# monitoring
## Purpose
Health monitoring, log aggregation, machine type discovery, and Loki integration for remote provider deployments. Provides continuous health checks with auto-recovery, multi-source log streaming, and cloud instance type lookups with caching.
## Contents (one hop)
### Subdirectories
- (none)
### Files
- `mod.rs` - Re-exports from discovery, health, logs, and loki submodules.
- `discovery.rs` - `MachineTypeDiscovery` querying AWS/GCP/Azure/DO/Vultr APIs for available instance types. `MachineType` struct (name, vCPUs, memory, GPU, price). Caching layer with TTL. Fallback hardcoded catalogs when API calls fail. `find_best_match(spec)` for optimal instance selection. `CloudCredentials` loaded from env vars.
- `health.rs` - `HealthMonitor` running continuous health checks on deployed instances with configurable intervals. `HealthStatus` enum (Healthy, Degraded, Unhealthy, Unknown). `HealthCheckResult` with latency and details. Auto-recovery: restarts unhealthy containers or re-provisions instances. `ApplicationHealthChecker` for HTTP and TCP endpoint probes.
- `logs.rs` - `LogStreamer` for real-time log streaming from a single source. `LogAggregator` for merging logs from multiple sources. `LogEntry` with timestamp, level, source, message. `LogLevel` enum. `LogSource` enum: Docker, Kubernetes, SSH, CloudWatch, CloudLogging, File. Structured JSON and plain text log parsing.

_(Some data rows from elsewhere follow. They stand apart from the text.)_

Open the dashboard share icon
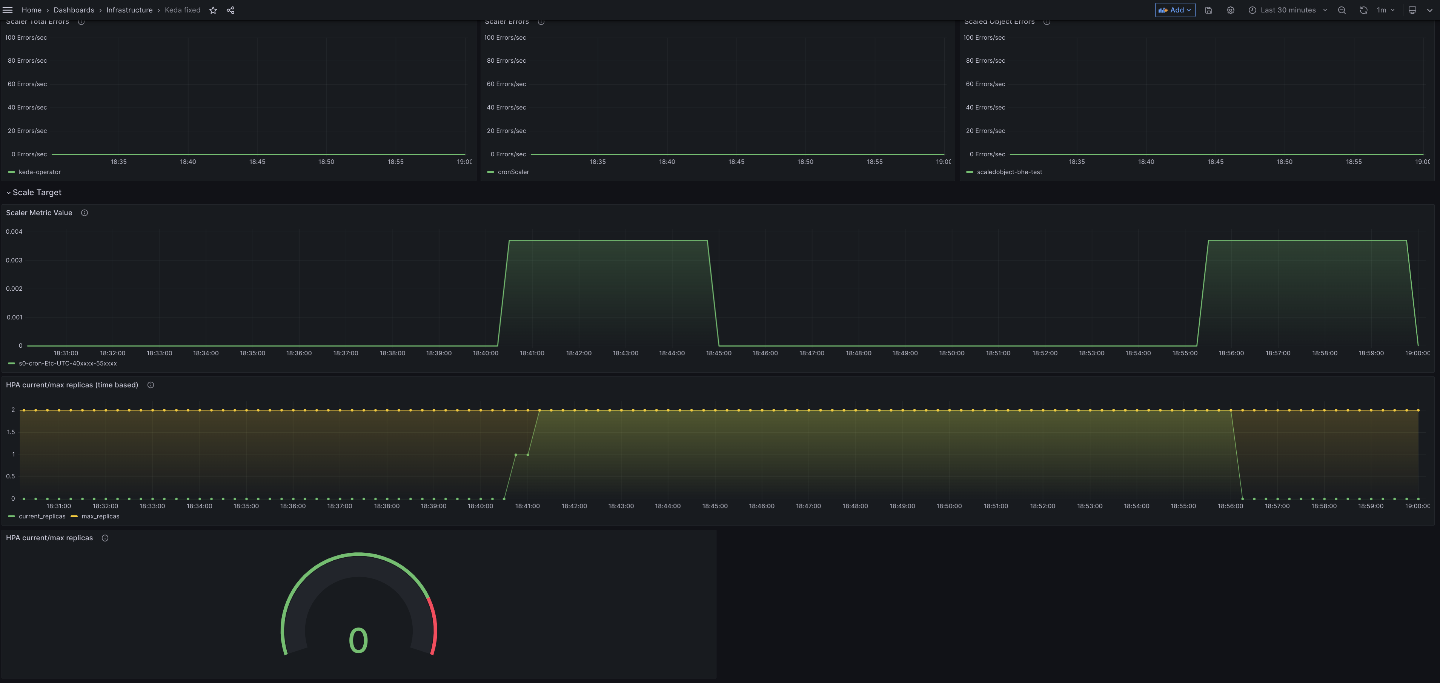1440x683 pixels. click(230, 10)
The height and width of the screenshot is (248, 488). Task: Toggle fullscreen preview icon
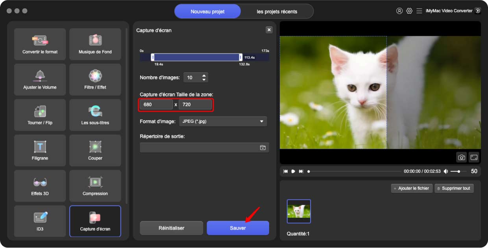click(474, 157)
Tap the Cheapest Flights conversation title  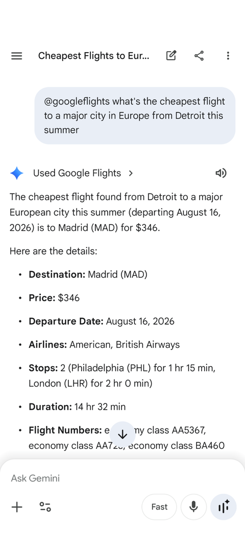click(x=93, y=56)
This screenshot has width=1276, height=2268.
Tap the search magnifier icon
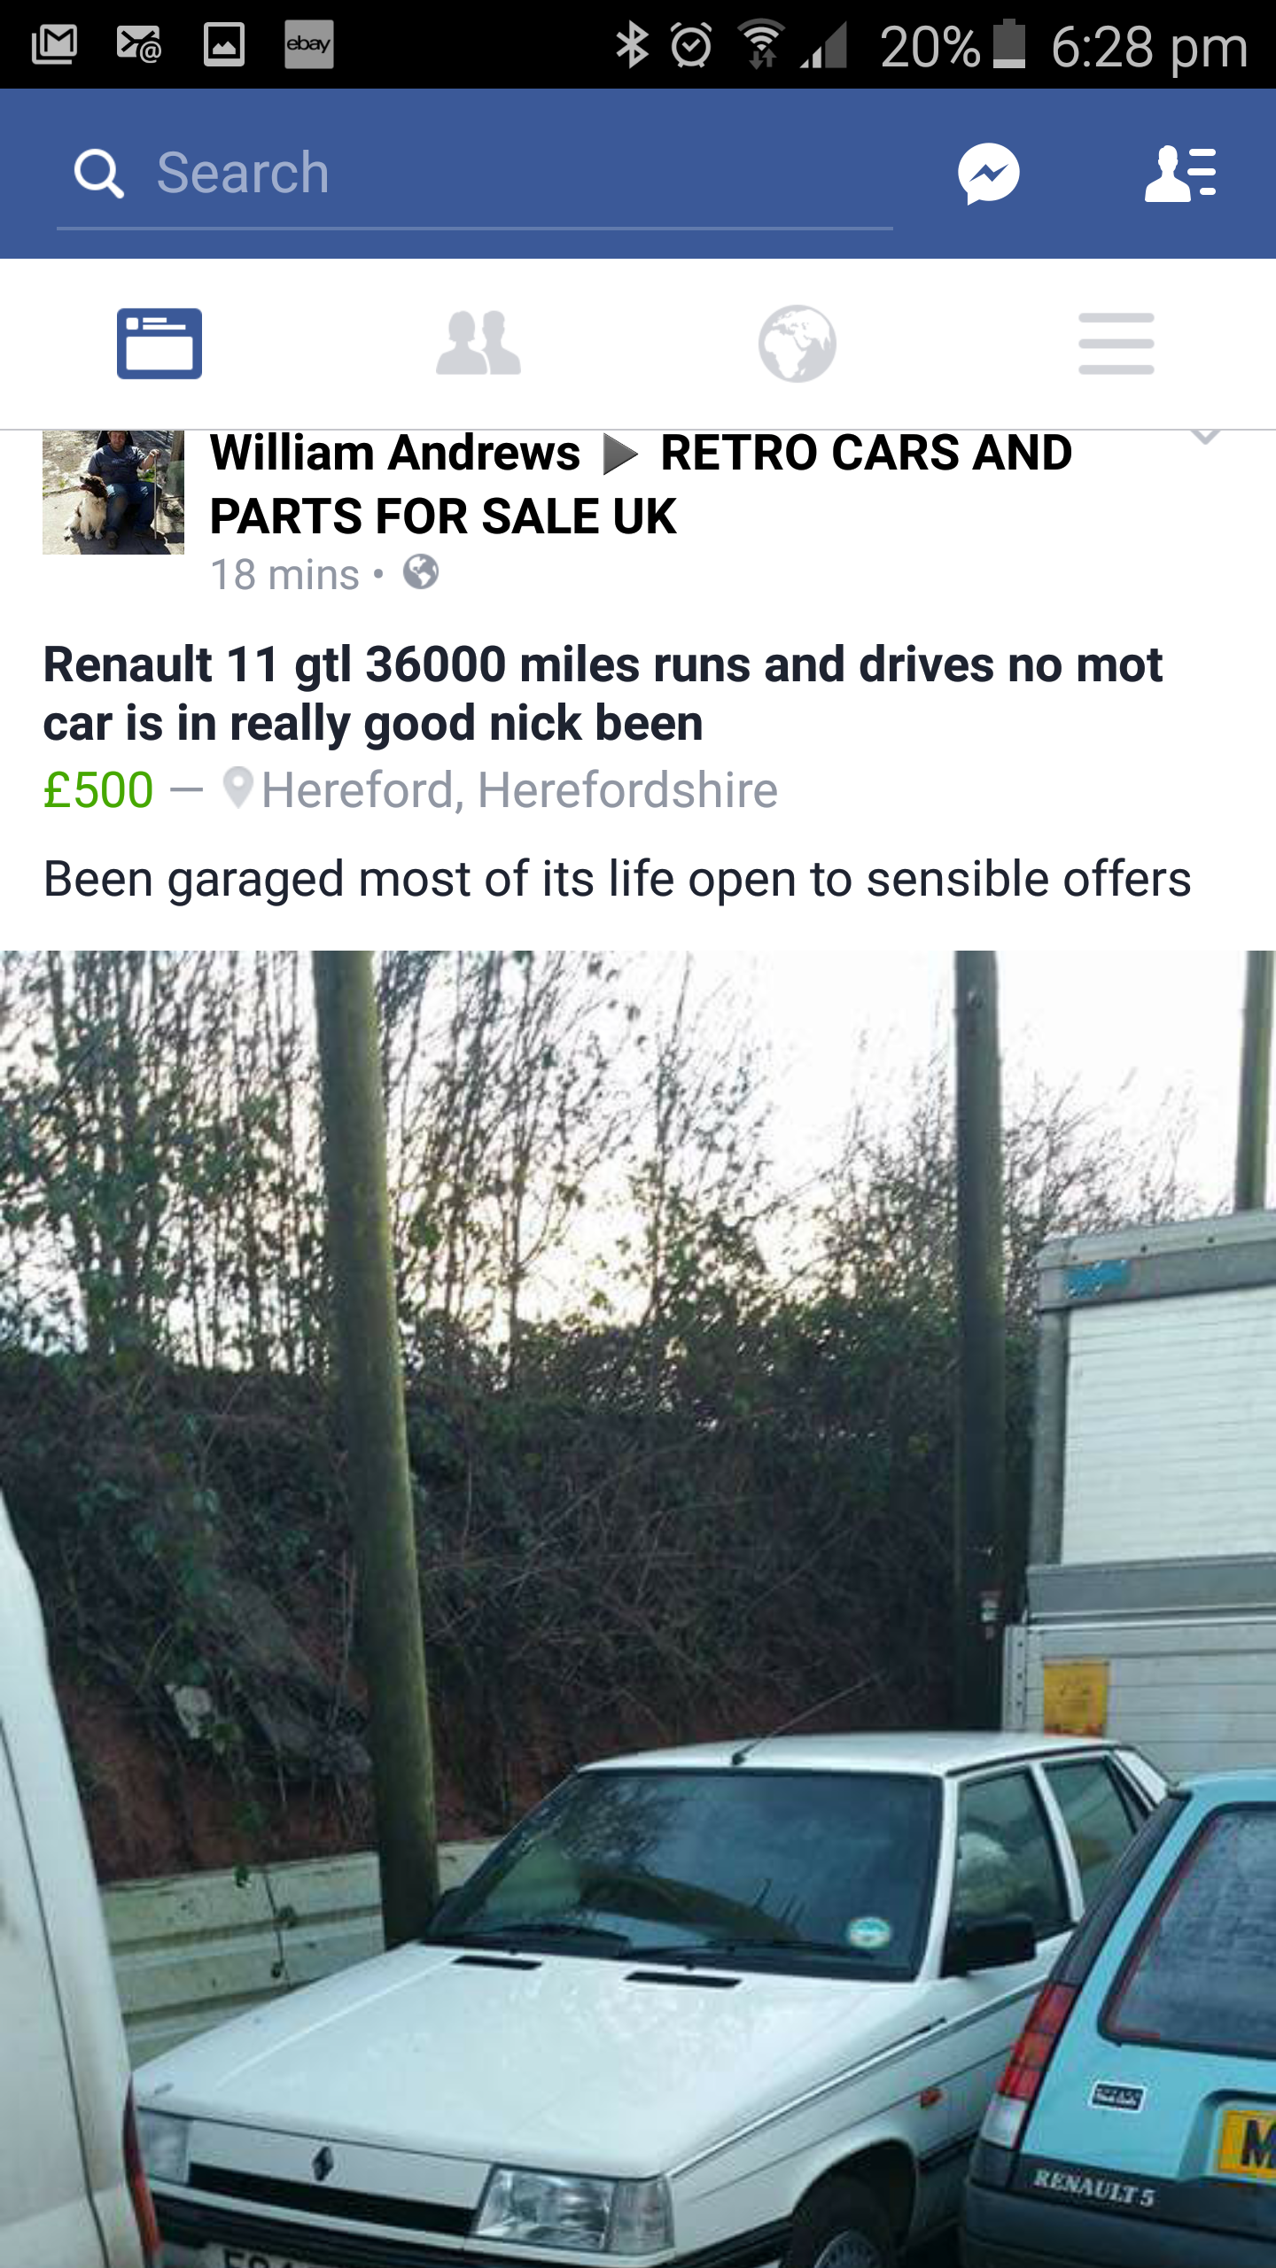coord(98,174)
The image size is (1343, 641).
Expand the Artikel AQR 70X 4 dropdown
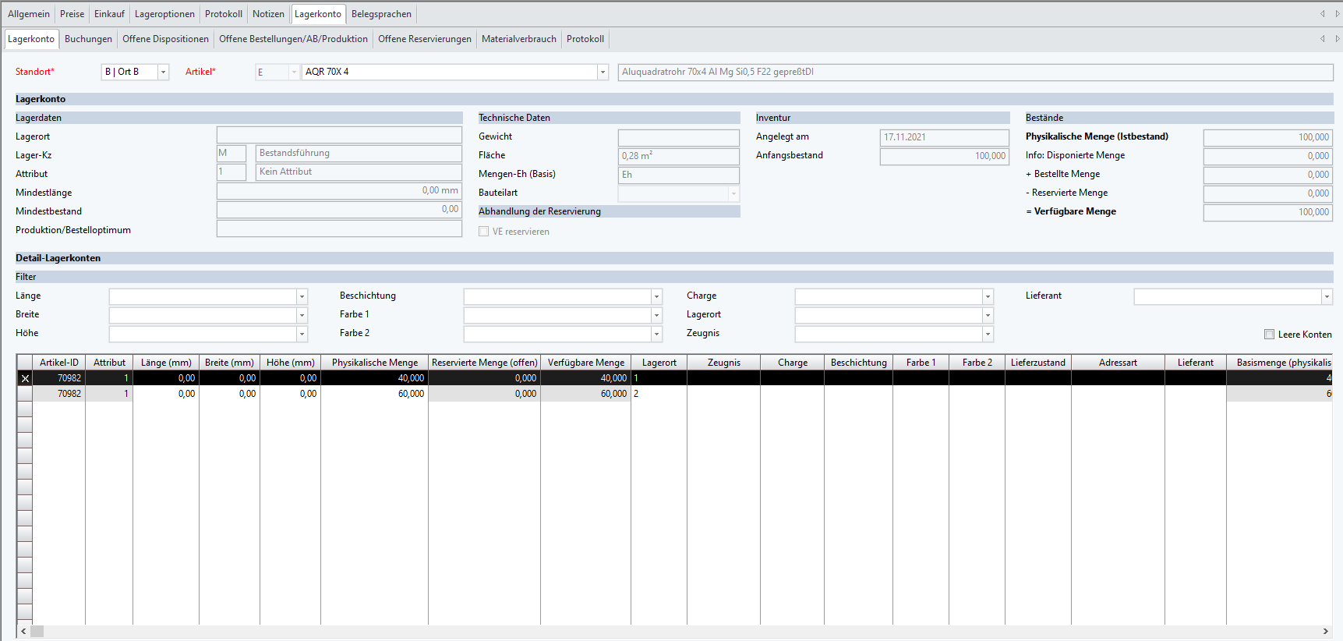coord(603,73)
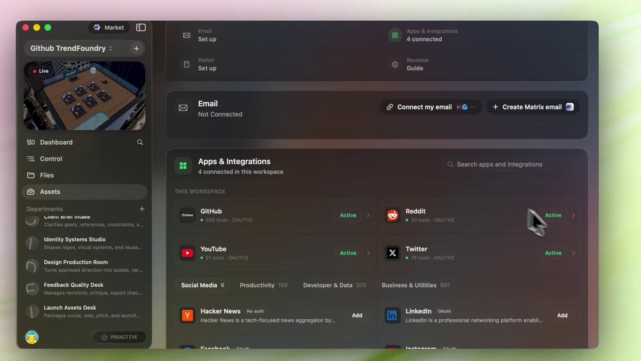Viewport: 641px width, 361px height.
Task: Toggle the sidebar panel icon
Action: 141,27
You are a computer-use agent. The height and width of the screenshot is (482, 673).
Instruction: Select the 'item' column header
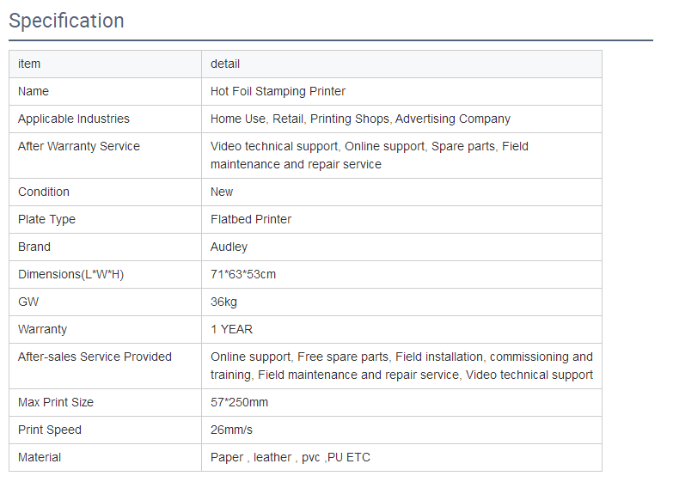pyautogui.click(x=29, y=64)
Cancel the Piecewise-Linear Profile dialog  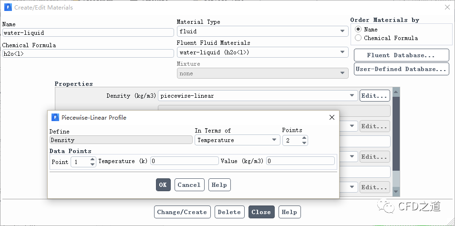(189, 185)
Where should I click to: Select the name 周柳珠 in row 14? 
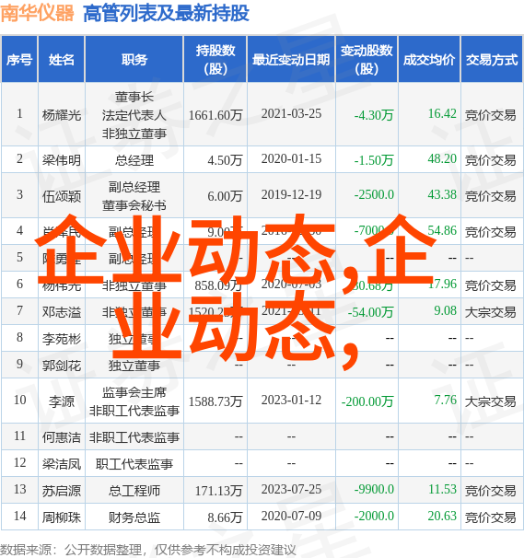click(62, 517)
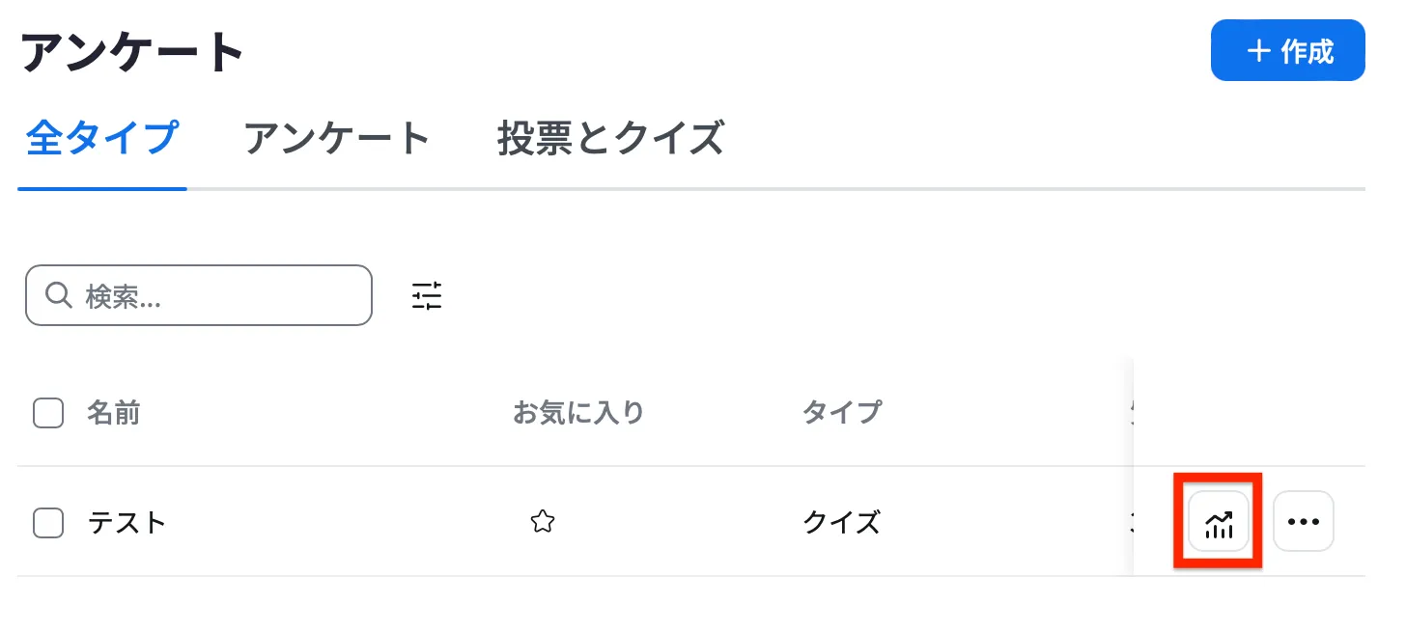Select the 全タイプ tab link
Screen dimensions: 1406x631
[100, 139]
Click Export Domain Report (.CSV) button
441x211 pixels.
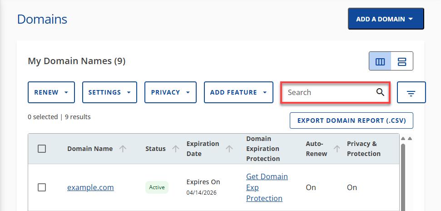coord(352,121)
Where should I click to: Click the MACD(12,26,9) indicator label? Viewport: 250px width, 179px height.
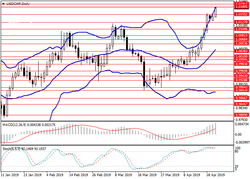click(15, 124)
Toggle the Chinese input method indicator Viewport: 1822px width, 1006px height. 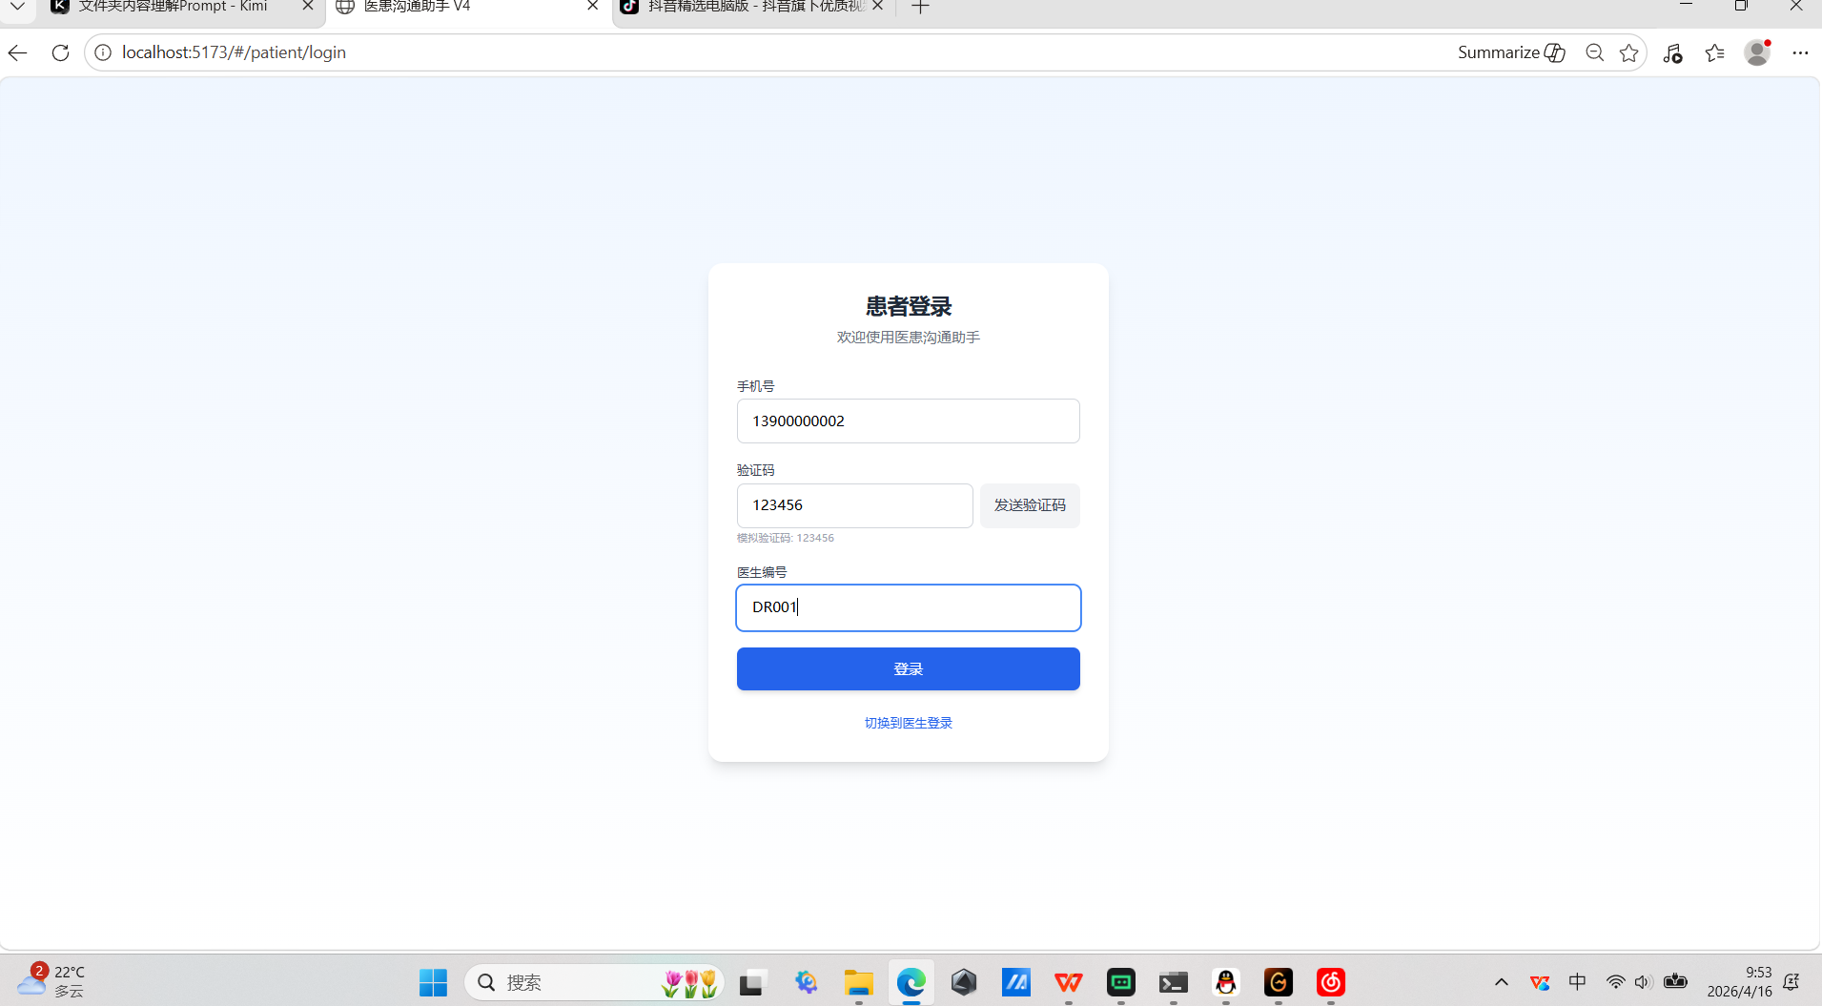pos(1577,982)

- `loki.rs` - `LokiClient` for pushing log entries to and querying from Grafana Loki. `LogAggregationPipeline` with buffered batch flushing (configurable batch size and flush interval). `setup_local_loki()` helper to start a Loki Docker container for development.
## Key APIs
- `MachineTypeDiscovery::discover(provider) -> Vec<MachineType>` - list instance types with caching
- `MachineTypeDiscovery::find_best_match(provider, spec) -> MachineType` - optimal instance selection
- `HealthMonitor::start(instance, interval)` - begin continuous health monitoring with auto-recovery
- `ApplicationHealthChecker::check_http(url)` / `check_tcp(addr)` - endpoint health probes
- `LogAggregator::stream(sources) -> Stream<LogEntry>` - merged multi-source log stream
- `LokiClient::push(entries)` / `query(logql)` - Loki push and query
- `LogAggregationPipeline::new(loki_client, batch_size)` - buffered log pipeline
## Relationships
- `discovery` is used by `infra/provisioner` for machine type lookups during provisioning
- `health` monitors instances provisioned via `infra/` adapters
- `logs` streams from Docker, K8s, SSH, and cloud-native log sources
- `loki` integrates with Grafana Loki for centralized log storage; `LogAggregationPipeline` consumes `LogEntry` from `logs`